Author: fmeschbe
Date: Mon Sep 13 14:07:31 2010
New Revision: 996543
URL: http://svn.apache.org/viewvc?rev=996543&view=rev
Log:
SLING-1762 Add the HttpOnly attribute to setting the authentication cookie to
make sure the cookie is not available to client side JavaScript.

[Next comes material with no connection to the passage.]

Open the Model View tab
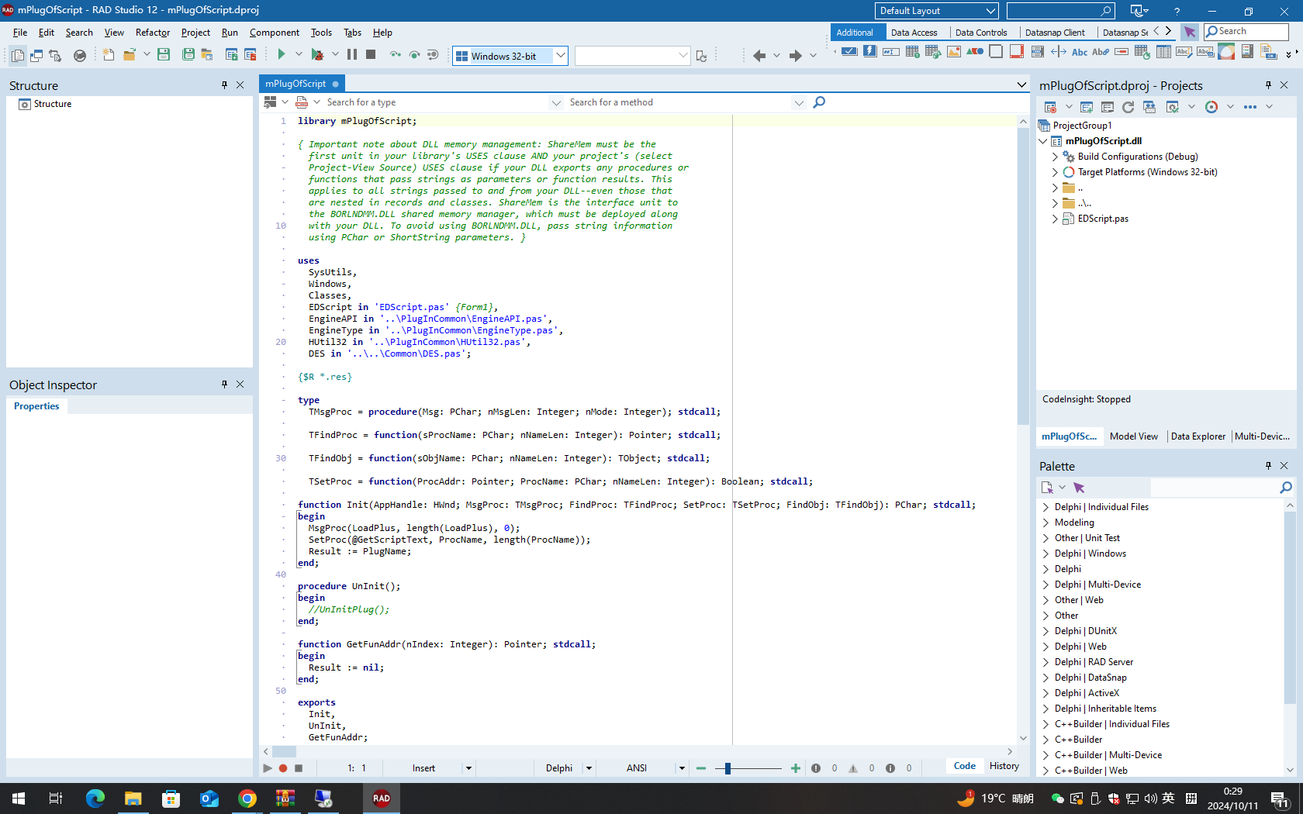Screen dimensions: 1303x814 pos(1133,436)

Also, when
extracting the authentication data from the cookie ignore empty values.
Modified:
sling/trunk/bundles/auth/form/src/main/java/org/apache/sling/auth/form/impl/FormAuthenticationHandler.java
Modified:
sling/trunk/bundles/auth/form/src/main/java/org/apache/sling/auth/form/impl/FormAuthenticationHandler.java
URL:
http://svn.apache.org/viewvc/sling/trunk/bundles/auth/form/src/main/java/org/apache/sling/auth/form/impl/FormAuthenticationHandler.java?rev=996543&r1=996542&r2=996543&view=diff
==============================================================================
---
sling/trunk/bundles/auth/form/src/main/java/org/apache/sling/auth/form/impl/FormAuthenticationHandler.java
(original)
+++
sling/trunk/bundles/auth/form/src/main/java/org/apache/sling/auth/form/impl/FormAuthenticationHandler.java
Mon Sep 13 14:07:31 2010
@@ -891,6 +891,15 @@ public class FormAuthenticationHandler e
* {...@link CookieAuthData} in an HTTP Cookie.
*/
private static class CookieStorage implements AuthenticationStorage {
+
+ /**
+ * The Set-Cookie header used to manage the login cookie.
+ *
+ * @see CookieStorage#setCookie(HttpServletRequest,
HttpServletResponse,
+ * String, String, int, String)
+ */
+ private static final String HEADER_SET_COOKIE = "Set-Cookie";
+
private final String cookieName;
private final String domainCookieName;
private final String defaultCookieDomain;
@@ -907,15 +916,15 @@ public class FormAuthenticationHandler e
for (Cookie cookie : cookies) {
if (this.cookieName.equals(cookie.getName())) {
// found the cookie, so try to extract the credentials
- // from it
+ // from it and reverse the base64 encoding
String value = cookie.getValue();
-
- // reverse the base64 encoding
- try {
- return new String(Base64.decodeBase64(value),
- "UTF-8");
- } catch (UnsupportedEncodingException e1) {
- throw new RuntimeException(e1);
+ if (value.length() > 0) {
+ try {
+ return new String(Base64.decodeBase64(value),
+ "UTF-8");
+ } catch (UnsupportedEncodingException e1) {
+ throw new RuntimeException(e1);
+ }
}
}
}
@@ -983,14 +992,37 @@ public class FormAuthenticationHandler e
? "/"
: ctxPath;
- Cookie cookie = new Cookie(name, value);
+ /*
+ * The Servlet Spec 2.5 does not allow us to set the commonly used
+ * HttpOnly attribute on cookies (Servlet API 3.0 does) so we
create
+ * the Set-Cookie header manually. See
+ * http://www.owasp.org/index.php/HttpOnly for information on what
+ * the HttpOnly attribute is used for.
+ */
+
+ final StringBuilder header = new StringBuilder();
+
+ // default setup with name, value, cookie path and HttpOnly
+ header.append(name).append('=').append(value);
+ header.append(";Path=").append(cookiePath);
+ header.append(";HttpOnly"); // don't allow JS access
+
+ // set the cookie domain if so configured
if (domain != null) {
- cookie.setDomain(domain);
+ header.append(";Domain=").append(domain);
}
- cookie.setMaxAge(age);
- cookie.setPath(cookiePath);
- cookie.setSecure(request.isSecure());
- response.addCookie(cookie);
+
+ // Only set the Max-Age attribute to remove the cookie
+ if (age == 0) {
+ header.append(";Max-Age=").append(age);
+ }
+
+ // ensure the cookie is secured if this is an https request
+ if (request.isSecure()) {
+ header.append(";Secure");
+ }
+
+ response.addHeader(HEADER_SET_COOKIE, header.toString());
}
}